Remuneration, which is the largest investment in the project to date, rose 7% in five banks in the second quarter compared to last year when it paid for talent.
Financial banks such as Citigroup and JPMorgan have raised payments to savings investors weakness during the epidemic, and the Bank of America has offered to increase its minimum wage to $ 25 an hour.
Businesses such as the savings bank and job-related fines have also met expectations for this year, which should boost bonuses.
As part of its technical expertise, banks are recruiting more professionals and scientists, which increases their mid-term payroll, says Jan Bellens, global banking manager and chief marketing officer at EY.

Annual advertising fees also raise 46 percent per year for the whole group when lenders promote advertising credit card opportunities trying to jump-start credit growth and bank depositors are back Drink and dine with potential customers closed last year.
“The banks are in the whole group and they are all ready to fight for money. Fighting means spending more money on growing up, ”says Mike Mayo, a banking analyst at Wells Fargo.

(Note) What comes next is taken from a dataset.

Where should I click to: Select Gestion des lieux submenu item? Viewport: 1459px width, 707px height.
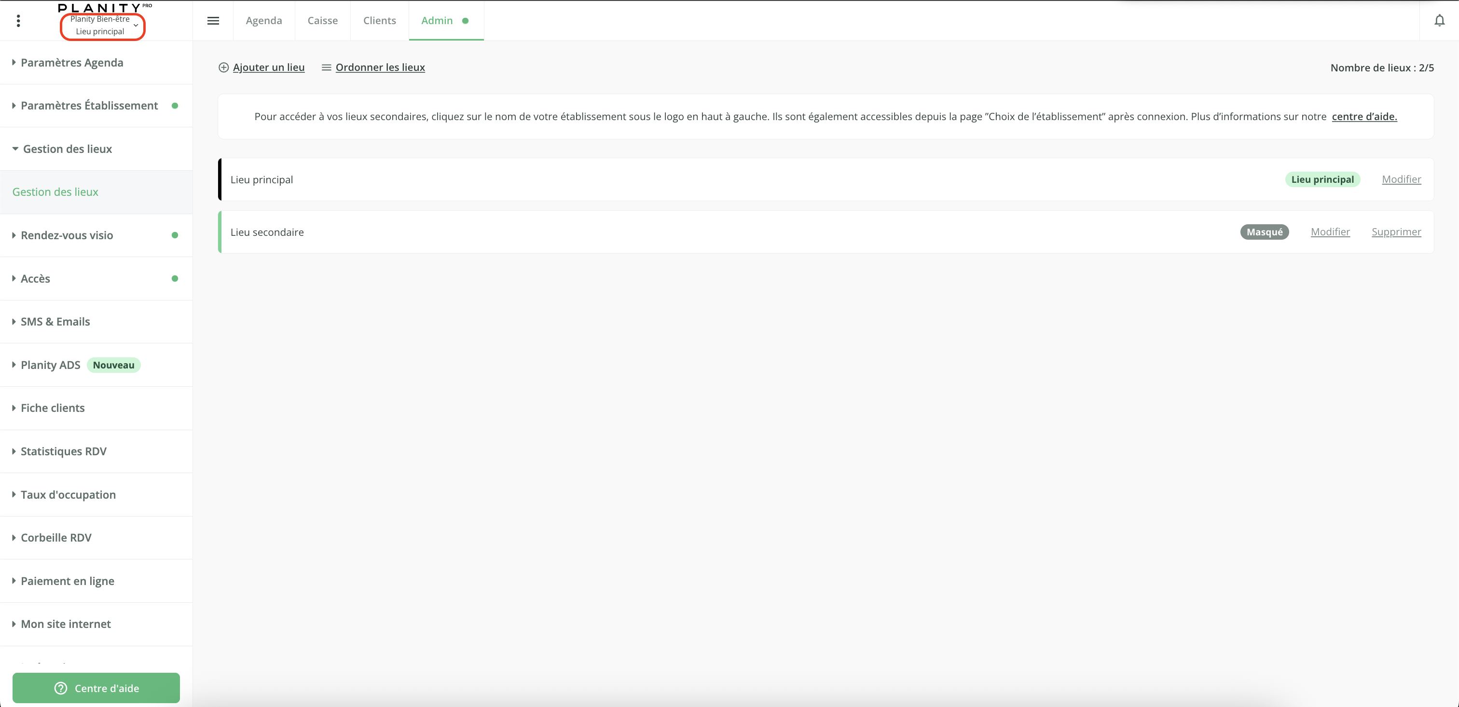(56, 192)
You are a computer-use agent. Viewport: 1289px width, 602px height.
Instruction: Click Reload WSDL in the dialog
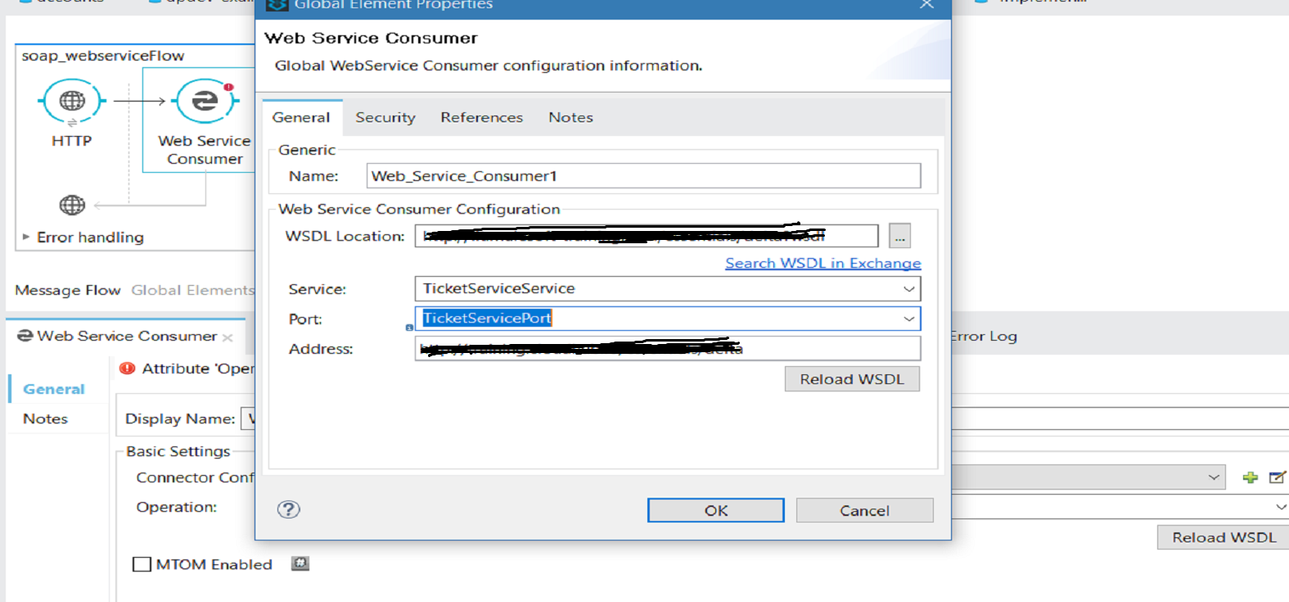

Some of the banking assets also increase revenue such as additional costs for Morgan Stanley to follow two major covenants and rules money in Citigroup.
Banks expect the latest technology to produce better than previous experiments. In recent years the use of technology has failed to reduce the cost of doing business with the banking system, and the efficiency of banks – the amount of value as part of financing – remains sharply higher than 50% for years.
Spending large sums of money in the face of financial difficulties can make it difficult to sell to bankers who are closely monitoring the flow of funds.
Vivian Merker, a consultant at Oliver Wyman, said: “It’s very difficult for investors to understand the old technological benefits that are being developed here.” “Among other things, because in history we have been promised other promises, but not fulfilled them because no one knows the future.”